Which brings us to the essence of this article: The Designer’s Guide to Color Theory. In this 3-part series, we will be taking an in-depth study of both the theory and practice of color design.
In Part 1 we will look at the history, theory and principles of color, including explanations on key vocabulary. Part 2 will focus on the considerations and logic behind different color choices for designers. Finally, in Part 3 we will delve into how to create color palettes for various projects using different techniques.
Hopefully through reading this article you will gain a deeper understanding of the complex subject of color, while at the same time improving your design skills and knowledge.

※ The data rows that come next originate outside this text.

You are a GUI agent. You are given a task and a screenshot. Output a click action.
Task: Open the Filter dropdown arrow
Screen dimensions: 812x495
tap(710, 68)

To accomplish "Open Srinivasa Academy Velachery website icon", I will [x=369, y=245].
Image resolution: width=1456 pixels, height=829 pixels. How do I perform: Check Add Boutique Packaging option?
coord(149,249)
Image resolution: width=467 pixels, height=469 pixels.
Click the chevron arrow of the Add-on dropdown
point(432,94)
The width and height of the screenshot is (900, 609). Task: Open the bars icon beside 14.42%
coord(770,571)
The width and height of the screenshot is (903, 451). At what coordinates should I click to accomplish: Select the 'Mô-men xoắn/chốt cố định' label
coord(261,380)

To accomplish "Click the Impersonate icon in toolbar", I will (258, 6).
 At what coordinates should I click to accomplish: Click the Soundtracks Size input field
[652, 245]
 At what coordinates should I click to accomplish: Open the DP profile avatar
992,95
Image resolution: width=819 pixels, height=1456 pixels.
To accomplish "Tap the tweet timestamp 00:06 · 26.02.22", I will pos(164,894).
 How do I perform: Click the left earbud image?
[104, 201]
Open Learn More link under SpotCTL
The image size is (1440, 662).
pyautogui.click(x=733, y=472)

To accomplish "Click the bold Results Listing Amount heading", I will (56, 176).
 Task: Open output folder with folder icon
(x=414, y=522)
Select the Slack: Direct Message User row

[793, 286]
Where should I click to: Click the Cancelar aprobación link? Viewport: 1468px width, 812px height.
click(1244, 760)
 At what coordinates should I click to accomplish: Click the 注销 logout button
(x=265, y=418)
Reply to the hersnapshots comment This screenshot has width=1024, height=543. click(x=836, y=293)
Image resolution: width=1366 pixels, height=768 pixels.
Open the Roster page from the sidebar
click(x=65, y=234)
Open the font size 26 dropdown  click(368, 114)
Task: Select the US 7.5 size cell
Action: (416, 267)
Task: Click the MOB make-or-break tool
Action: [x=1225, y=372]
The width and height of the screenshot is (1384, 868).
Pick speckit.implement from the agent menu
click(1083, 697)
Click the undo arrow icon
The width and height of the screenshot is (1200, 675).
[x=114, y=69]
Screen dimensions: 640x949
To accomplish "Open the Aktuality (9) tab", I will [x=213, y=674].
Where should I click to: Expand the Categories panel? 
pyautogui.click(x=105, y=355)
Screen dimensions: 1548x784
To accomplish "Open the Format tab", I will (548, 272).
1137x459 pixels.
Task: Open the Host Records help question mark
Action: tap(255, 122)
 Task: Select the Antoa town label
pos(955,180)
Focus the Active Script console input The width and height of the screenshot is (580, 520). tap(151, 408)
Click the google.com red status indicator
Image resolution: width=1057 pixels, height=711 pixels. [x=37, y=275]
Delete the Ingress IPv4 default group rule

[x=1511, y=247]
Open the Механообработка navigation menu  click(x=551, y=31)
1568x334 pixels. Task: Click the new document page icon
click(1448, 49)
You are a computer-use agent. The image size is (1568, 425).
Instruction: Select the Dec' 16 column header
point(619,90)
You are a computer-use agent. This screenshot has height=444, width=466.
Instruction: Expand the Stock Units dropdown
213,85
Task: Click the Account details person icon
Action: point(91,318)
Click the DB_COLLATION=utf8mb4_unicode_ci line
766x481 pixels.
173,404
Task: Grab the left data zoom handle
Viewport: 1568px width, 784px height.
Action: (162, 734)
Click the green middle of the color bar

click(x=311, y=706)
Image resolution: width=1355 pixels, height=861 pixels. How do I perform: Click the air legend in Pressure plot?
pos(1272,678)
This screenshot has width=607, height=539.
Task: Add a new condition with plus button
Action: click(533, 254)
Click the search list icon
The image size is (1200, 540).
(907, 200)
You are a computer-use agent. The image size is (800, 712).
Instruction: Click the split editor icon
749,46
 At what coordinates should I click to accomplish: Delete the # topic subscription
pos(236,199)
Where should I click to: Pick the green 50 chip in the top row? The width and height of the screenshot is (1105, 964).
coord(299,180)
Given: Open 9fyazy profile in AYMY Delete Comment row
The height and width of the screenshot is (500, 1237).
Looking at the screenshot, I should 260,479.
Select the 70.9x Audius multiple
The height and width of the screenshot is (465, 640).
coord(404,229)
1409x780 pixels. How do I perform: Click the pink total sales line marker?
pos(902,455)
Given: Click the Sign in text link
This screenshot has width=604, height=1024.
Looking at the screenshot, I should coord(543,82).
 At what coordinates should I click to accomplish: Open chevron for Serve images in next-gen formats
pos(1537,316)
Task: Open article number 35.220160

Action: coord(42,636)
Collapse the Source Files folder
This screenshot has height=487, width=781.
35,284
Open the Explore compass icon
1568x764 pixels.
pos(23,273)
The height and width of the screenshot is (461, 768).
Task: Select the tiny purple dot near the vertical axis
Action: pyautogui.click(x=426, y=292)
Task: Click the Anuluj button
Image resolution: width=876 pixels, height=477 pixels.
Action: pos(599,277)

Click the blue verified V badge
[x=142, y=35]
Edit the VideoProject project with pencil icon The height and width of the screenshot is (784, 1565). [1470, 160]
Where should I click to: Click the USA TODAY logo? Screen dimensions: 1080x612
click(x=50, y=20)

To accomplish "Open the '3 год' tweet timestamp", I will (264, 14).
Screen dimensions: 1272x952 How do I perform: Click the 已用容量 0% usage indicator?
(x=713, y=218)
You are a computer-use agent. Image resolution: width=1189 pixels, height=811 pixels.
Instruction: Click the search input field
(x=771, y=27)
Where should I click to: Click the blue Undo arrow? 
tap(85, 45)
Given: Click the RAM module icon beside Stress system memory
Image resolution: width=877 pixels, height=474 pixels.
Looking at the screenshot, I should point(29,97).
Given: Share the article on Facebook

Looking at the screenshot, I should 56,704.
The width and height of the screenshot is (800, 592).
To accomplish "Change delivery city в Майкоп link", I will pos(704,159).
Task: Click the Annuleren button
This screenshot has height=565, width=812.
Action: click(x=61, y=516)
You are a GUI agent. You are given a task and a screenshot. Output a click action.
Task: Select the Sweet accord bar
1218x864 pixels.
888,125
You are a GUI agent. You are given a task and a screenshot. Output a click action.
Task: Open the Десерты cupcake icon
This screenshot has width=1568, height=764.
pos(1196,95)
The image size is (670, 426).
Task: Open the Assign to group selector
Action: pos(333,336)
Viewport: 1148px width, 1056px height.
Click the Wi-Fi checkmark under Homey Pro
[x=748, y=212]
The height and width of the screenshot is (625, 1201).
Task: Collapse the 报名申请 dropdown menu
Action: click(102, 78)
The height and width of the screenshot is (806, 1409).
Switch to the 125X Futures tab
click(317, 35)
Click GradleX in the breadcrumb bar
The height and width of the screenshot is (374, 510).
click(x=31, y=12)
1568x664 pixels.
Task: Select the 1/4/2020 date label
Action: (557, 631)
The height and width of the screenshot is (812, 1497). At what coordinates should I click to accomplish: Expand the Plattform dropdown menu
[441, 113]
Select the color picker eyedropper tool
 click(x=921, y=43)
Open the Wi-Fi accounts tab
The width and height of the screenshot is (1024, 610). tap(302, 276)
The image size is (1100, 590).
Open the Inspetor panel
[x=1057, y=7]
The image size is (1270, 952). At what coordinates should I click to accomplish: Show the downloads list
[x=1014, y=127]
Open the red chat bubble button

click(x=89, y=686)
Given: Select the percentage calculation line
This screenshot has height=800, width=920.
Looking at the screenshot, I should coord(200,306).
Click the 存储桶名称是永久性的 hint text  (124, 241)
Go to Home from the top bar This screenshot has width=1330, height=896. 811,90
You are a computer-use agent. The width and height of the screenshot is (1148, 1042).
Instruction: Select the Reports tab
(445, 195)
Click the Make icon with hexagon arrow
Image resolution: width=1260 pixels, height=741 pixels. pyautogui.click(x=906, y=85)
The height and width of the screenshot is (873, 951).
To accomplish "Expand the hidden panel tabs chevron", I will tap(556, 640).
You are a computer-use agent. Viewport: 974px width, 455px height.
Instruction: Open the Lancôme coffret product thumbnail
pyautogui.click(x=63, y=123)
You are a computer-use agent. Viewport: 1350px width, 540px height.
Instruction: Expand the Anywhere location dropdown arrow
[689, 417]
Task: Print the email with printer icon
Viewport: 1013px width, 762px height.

Here is a quick over-view of what we will be looking at:
Part 1
- Understanding Color
- RGB vs CMYK
- RGB
- RGB and Pixels
- CMYK
- CMYK and Digital Displays
- HSL and HSV
- Hue And Saturation
- Pantone Colors
- Color Wheels
Part 2
- Color Considerations
- How Color Effects Your Designs
- Anatomy of Color
- Warm Colors
- Cool Colors
- Neutral Colors
Part 3
- Common Paletteing Techniques
- Using MonoChrome
- Using Contrast
- Using Retro Colors
- Flat Design Colors
- Wrapping It Up
- Essential Tools and Resources
Understanding Color
Color is a complex and often subjective topic. However, a large amount of confusion is ironically based on science. In order to gain a better understanding of things, let’s take a brief look at how color works and its relationship with light.Color, in any shape or form is in-fact just light. Different wavelengths of light produce different colors. This narrow band of visible light is commonly known as the color spectrum. A good way to remember this is as the acronym ROYGBIV – (Red, Orange, Yellow, Green, Blue, Indigo, Violet) – see below.
Color Models
Color models are perhaps one of the most commonly misunderstood facets of color theory. However this shouldn’t be the case, a large amount of confusion seems to be between the differences and purposes of the various color models.A color model is a mathematical based system which describes colors as tuples of numbers, typically as three or four values or color components (e.g. RGB and CMYK). Often, color models are reproduced as a visual representation, such as a 3D model or colored graph – this merely serves to help better understand how a given model works in a visual fashion.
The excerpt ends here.